Pesawat buatan Prancis ini didanai melalui pinjaman luar negeri yang telah disetujui oleh Menteri Keuangan Indonesia Sri Mulyani. Kontrak ditandatangani pada 31 Januari 2023, namun kesepakatan sudah terjalin sejak Oktober 2022.
Brigjen Edwin Adrian Samantha, selaku juru bicara Kementerian Pertahanan Indonesia, menyatakan bahwa pembelian Mirage 200-5 dilakukan untuk menggantikan kesiapan tempur TNI AU yang sudah menua.
Dia mencatat bahwa banyak dari pesawat-pesawat tersebut yang harus di-upgrade, diperbaiki. Sementara pengiriman pesanan baru membutuhkan waktu. Armada yang ada saat ini terdiri dari F-16 dari Amerika Serikat, KAI F/A-50 dari Korea Selatan, BAE Hawk dari Inggris, dan Su-27 dan Su-30 dari Rusia.
Kementerian Pertahanan telah berniat untuk mengganti jet tempur F-5 Tiger dengan Su-35, tetapi hal ini terhalang oleh sanksi AS terhadap Rusia.
Akuisisi jet tempur Mirage 2000-5 ini melibatkan banyak perusahaan-perusahaan besar di dunia. Menurut Intelligence Online, perjanjian antara Qatar dan Indonesia dirancang oleh E-Systems Solutions, sebuah perusahaan yang berbasis di Dubai yang dimiliki oleh mantan perwira Prancis Habib Boukharouba.
Negosiasi dilakukan secara rahasia oleh Excalibur International, sebuah perusahaan perdagangan dan ekspor asal Ceko yang merupakan anak perusahaan dari perusahaan senjata Cekoslowakia.
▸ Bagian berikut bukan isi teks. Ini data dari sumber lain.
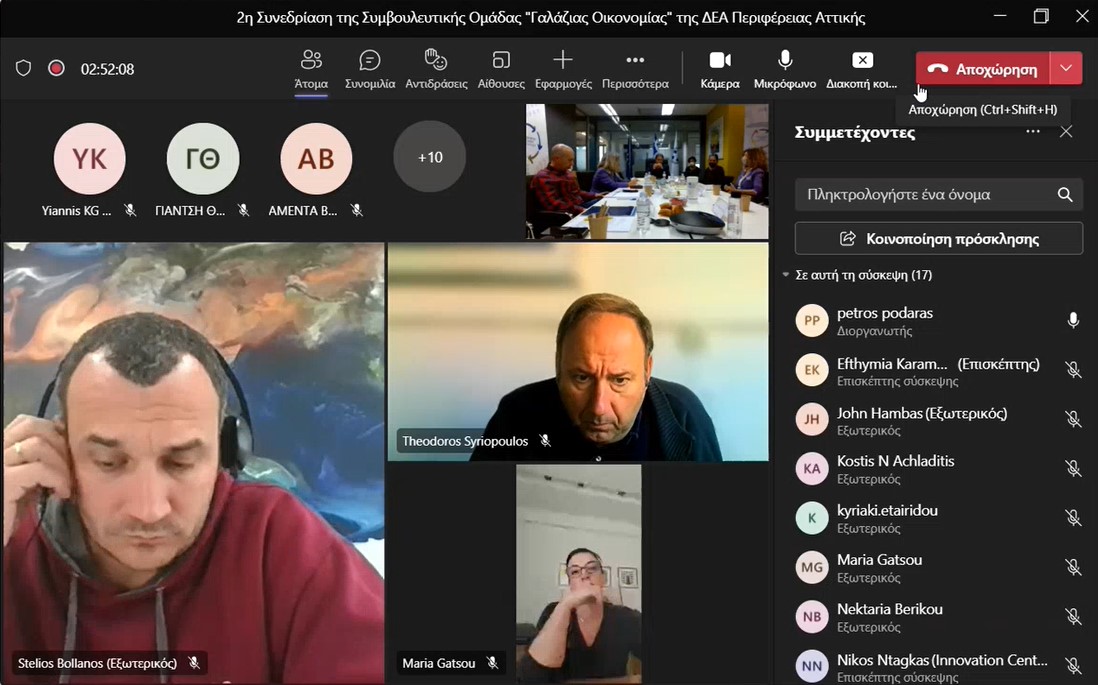Screen dimensions: 1098x685
Task: Show the +10 additional participants
Action: point(430,157)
Untuk memfasilitasi diskusi antara kedua negara, Excalibur International mengerahkan personilnya ke Qatar dan Indonesia untuk memastikan kelancaran transaksi. Personel tersebut juga bertanggung jawab untuk melakukan semua dokumen dan logistik yang diperlukan terkait akuisisi.
Lebih lanjut, perusahaan ini memberikan saran dan dukungan teknis kepada Qatar dan Indonesia, untuk memastikan bahwa pesawat jet Mirage 2000-5 sesuai dengan standar internasional.
Selain itu, perusahaan Ceko itu juga memberikan pelatihan kepada personil dari kedua negara untuk memastikan penggunaan jet sebaik mungkin. Secara keseluruhan, akuisisi jet tempur Mirage 2000-5 merupakan proses yang kompleks, yang melibatkan sejumlah perusahaan dan personel internasional.